Lilly at age 15 or 16
Lilly at age 15 or 16

It’s been a very long week. 

 
Lilly, my 19-year-old cat, is out of pain now. 
 
I couldn’t do it.  My heart was already too pained; I couldn’t manage it.  My kind-hearted step-father, Bill, did it for me – took Lilly to be euthanized at the vet this past Thursday morning. 10:30 a.m was the appointment.  
 
I wanted to be the one to take her but knew I couldn’t. Even though I know the decision to put her to sleep was the most loving thing for her (her quality of life was negligent at this point), I was not, am not, strong enough to see it through.     
 
Bill said he cried during and after.  He knew Lilly for 19 years, too.  He loved her as I did. 
 
At 19 she was growing feeble; cried constantly from pain and yet, when I so much as looked at her – even for a moment – she purred her vigorous purr.  I’ve never known a cat with such a loud purr.  
 
That purr often was my alarm clock in the morning.  Even though her coarse and wet tongue licked my closed eyelids, it was the purr that would wake me.  She even purred in her sleep, and would wake her self up, too.  It was funny to see that.   Kind of like how some of us wake ourselves up snoring; well, she’d wake up with a start, dazed.  Then, she’d curl back up into a tighter ball and drift off quickly again right after. 
 
She looked equal parts salt and pepper with that gorgeous long coat that was so much work.  Her personality was equal parts sugar and spice.  Old age didn’t damper her sweetness, though at age 19, she grew more shrill.
 
It’s the empty space she left that is difficult to deal with.  I remind myself that she is happier, and at rest.  It’s just the empty space that breaks my broken heart now.
12
Jul

My 18 year old cat, Lilly…(aptly named after Lillian Hellman)

Lilly

Lilly

I have to do it.  Lillian Hellman, my girl “Lilly” is the last of this kitty-pack…. she’s is the final one.  There was Tallulah Bankhead (Lulu), and Dashiel Hammitt (Dash)….they’re gone, too.  Poor Lilly, but poorer me as I don’t have the heart to let her go, though I know the best thing I can do for her is to let her go… to drift off peacefully and end her pain.   

She is in pain – it came on all of a sudden.  She’s always had a loud meow… but now, well, she cries so loudly the neighbors look sideways at me when I see them.  They hear her, too.  And they seem to understand, but they don’t really. If you have had a cat for eighteen years, you’d understand, too, I think.   

It has been eighteen years.  Tallulah lasted over twenty years, maybe because she was more a dog than an ordinary cat.  She was the smartest cat I’d ever met.  Tallulah opened doors, drawers, found ways to climb and snuggle in blankets even though they were tucked away on the highest shelf in a back closet. 
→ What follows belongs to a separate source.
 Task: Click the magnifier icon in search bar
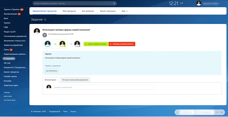pos(114,3)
Lilly, though beautiful, is not so smart… she’s feisty and oh so sassy, just like Lillian Hellman seemed to be … But Lilly?  Just always has been missing a beat… a teeny bit off kilter she’s always been.  She could be in a box with just her kitty litter, nothing else around, and she’d still miss the mark!   Yup, Lilly has never been too smart. 

But, she’s very, very sweet.  Too sweet to let her continue on in pain. 

This is very hard.  Looking for the gratitude in this….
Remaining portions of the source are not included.